Crawle docs

API and MCP setup

Set up Crawle's MCP server for AI agents and use scoped API keys for scripts or server-side automation.

Claude MCP change review
Claude can ask Crawle what changed today and receive current URL-level crawl context without copied screenshots or stale exports.

When to use MCP

Use the MCP server when a person is connecting Crawle to an AI assistant or agent platform and needs consent, scopes, and workspace-aware access.

Use the server URL https://api.crawle.io/mcp when adding Crawle as a remote MCP connector.

Authenticate with OAuth when the agent platform asks to connect Crawle.

Approve only the scopes needed for the workflow, such as workspaces:read, sites:read, issues:read, exports:write, or alerts:write.

Reconnect the connector after scope changes so the agent receives the updated grant.

Workspace context

Workspace context is explicit so agencies can use one account across multiple client workspaces without leaking data between them.

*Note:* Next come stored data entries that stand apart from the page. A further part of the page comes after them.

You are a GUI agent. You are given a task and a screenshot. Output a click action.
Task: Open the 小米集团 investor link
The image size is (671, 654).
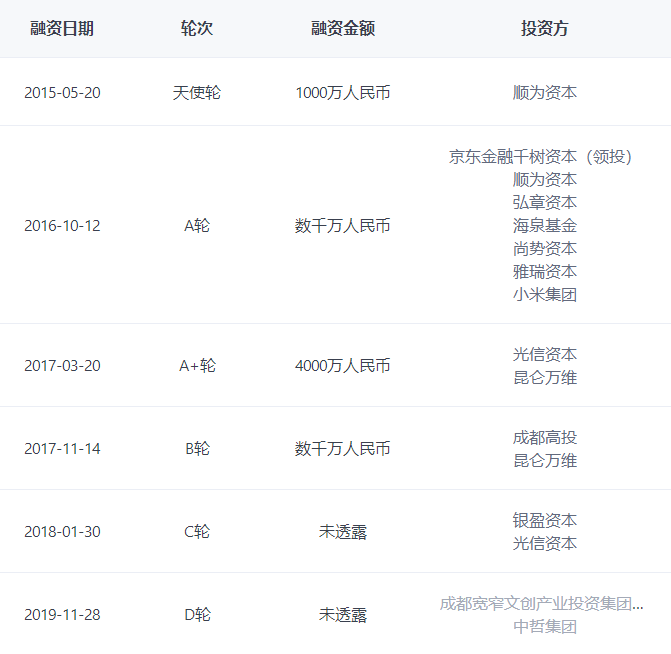click(545, 294)
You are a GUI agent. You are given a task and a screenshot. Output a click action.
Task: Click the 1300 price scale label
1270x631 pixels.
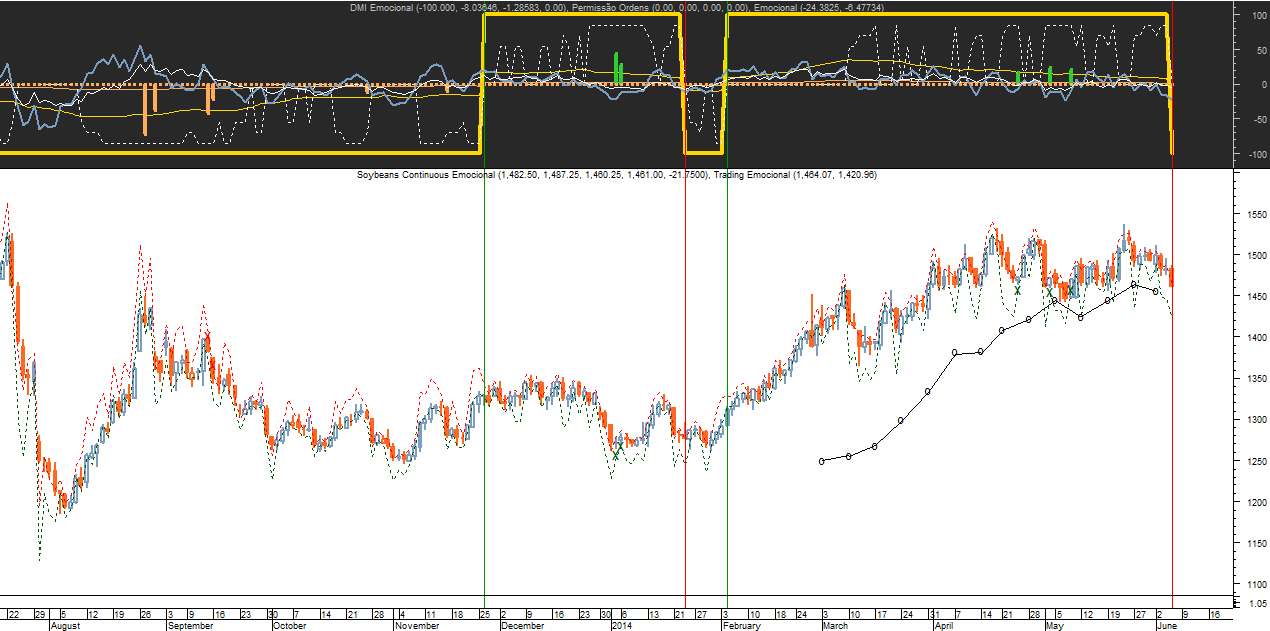click(x=1256, y=420)
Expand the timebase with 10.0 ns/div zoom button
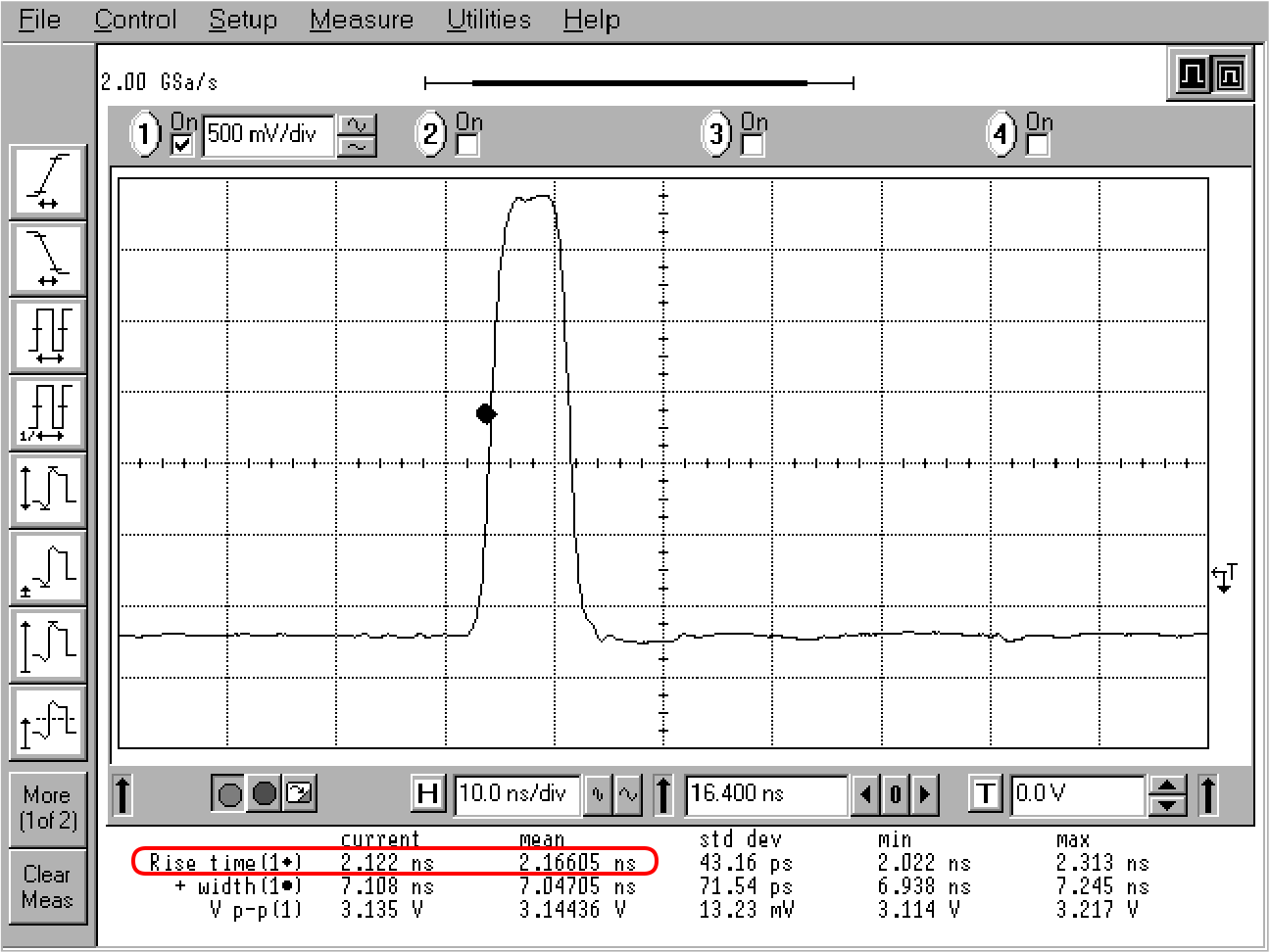1270x952 pixels. click(x=627, y=794)
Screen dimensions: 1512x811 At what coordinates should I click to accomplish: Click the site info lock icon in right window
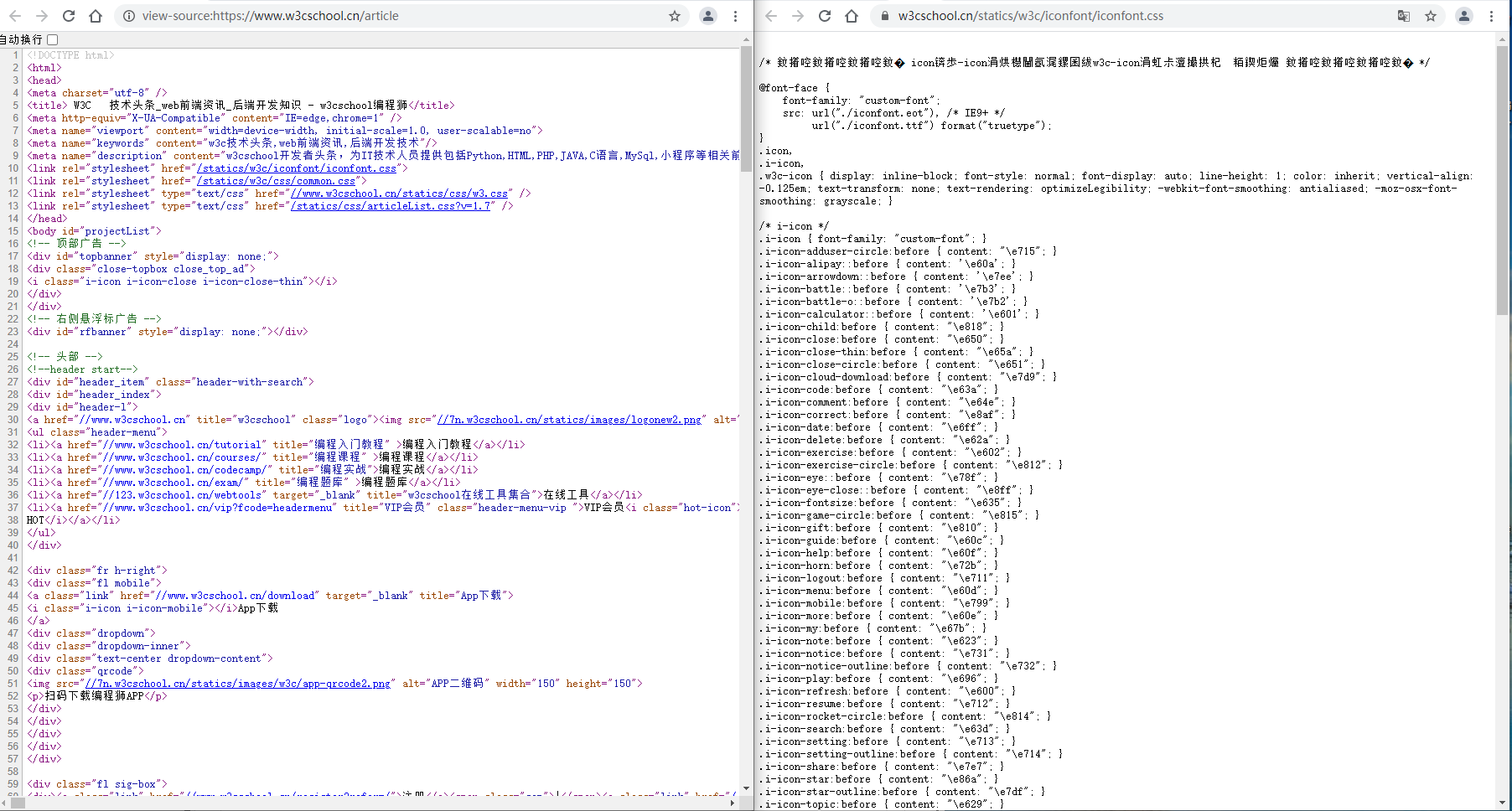(884, 16)
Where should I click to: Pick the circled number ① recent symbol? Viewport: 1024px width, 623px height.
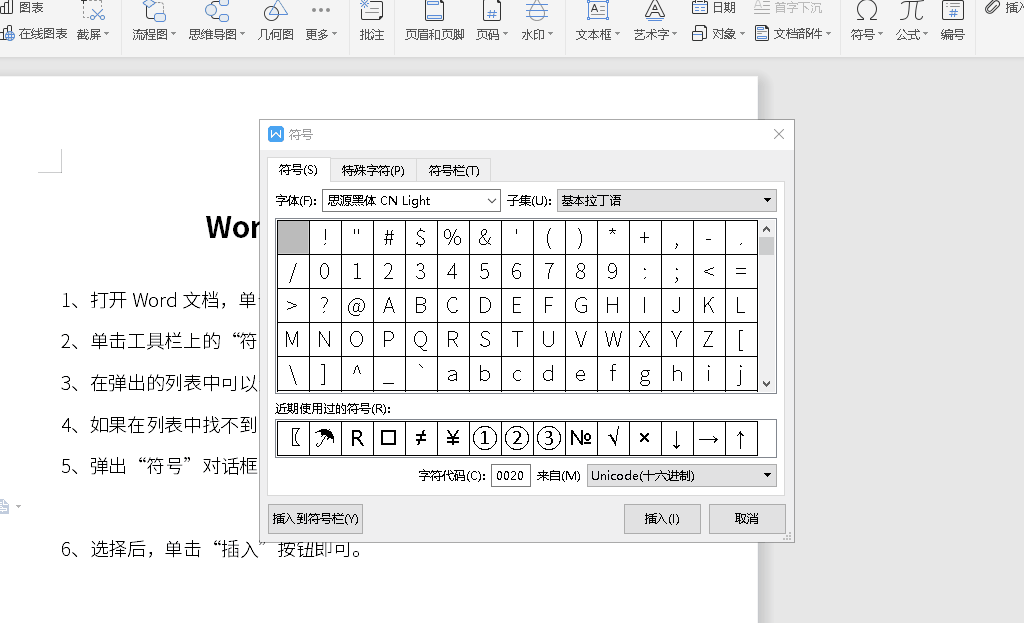tap(485, 438)
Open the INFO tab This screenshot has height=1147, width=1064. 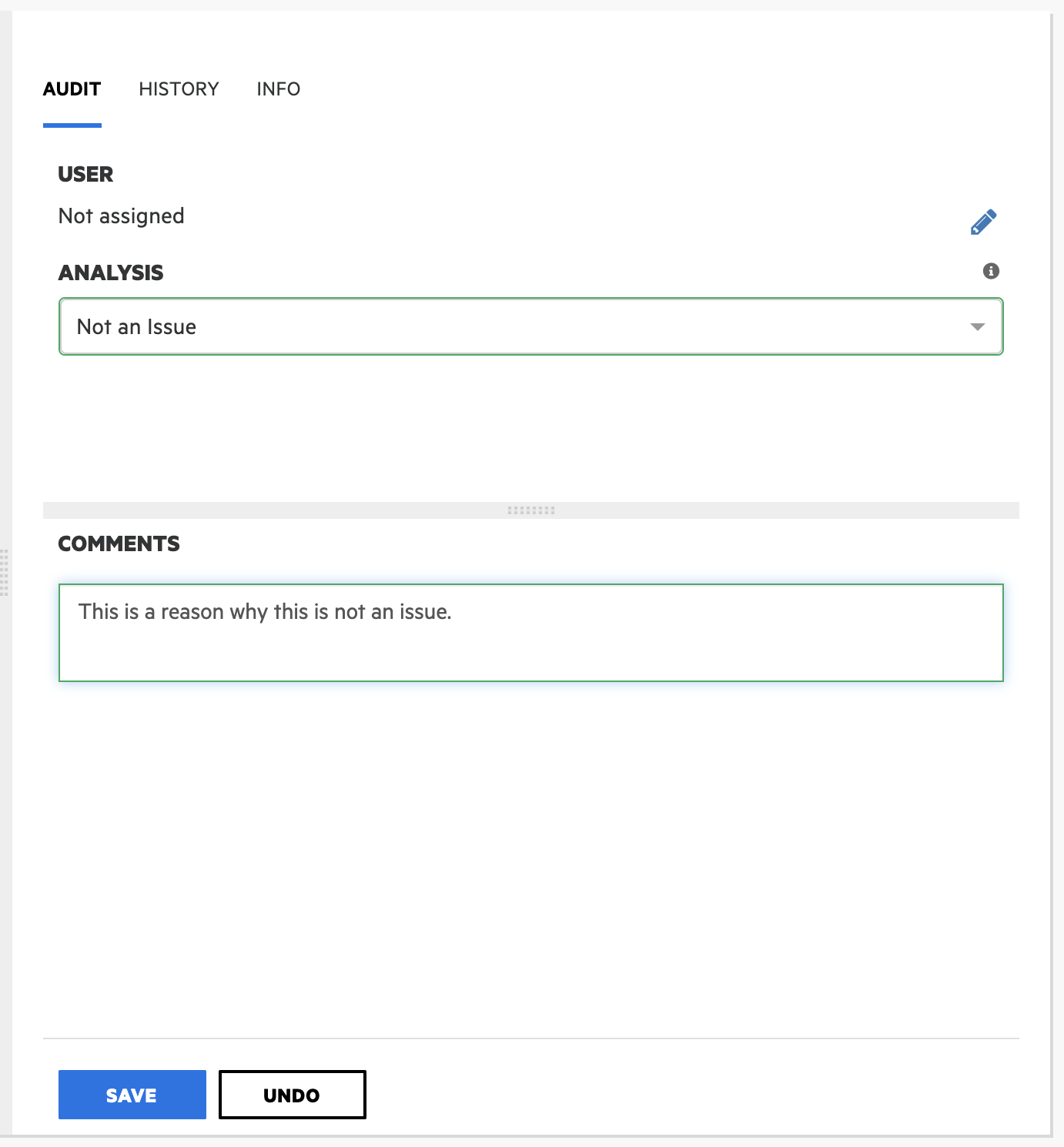(x=278, y=89)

Ask the agent to list workspaces before inspecting sites.

Use the workspace-switching tool before site-level calls when you belong to multiple workspaces.

Confirm the current workspace context before running write operations.

Use separate conversations or explicit context prompts when switching between client workspaces.

Useful agent prompts

MCP works best when the request is specific about workspace, site, severity, time window, and desired output.

List critical issues for crawle-demo.io and group them by template or URL pattern.

Find broken internal links, include source pages, and suggest which links should be updated first.

Summarize what changed on this site during the last 24 hours and separate open from resolved incidents.

Prepare a migration QA checklist from current redirects, 404s, canonicals, and indexability issues.

API keys for scripts

API keys are still useful for server-side scripts, scheduled jobs, and integrations that do not involve an interactive user.

Create keys from settings only when a script cannot use OAuth.

Grant the narrowest scopes needed and keep keys workspace-scoped.

Store keys in a secret manager, never in a repository or browser client.

Rotate keys when teammates, vendors, or automation ownership changes.

Private beta note

Crawle is currently invite-only. Some features depend on workspace permissions, connected accounts, API quotas, or integration setup by the organization.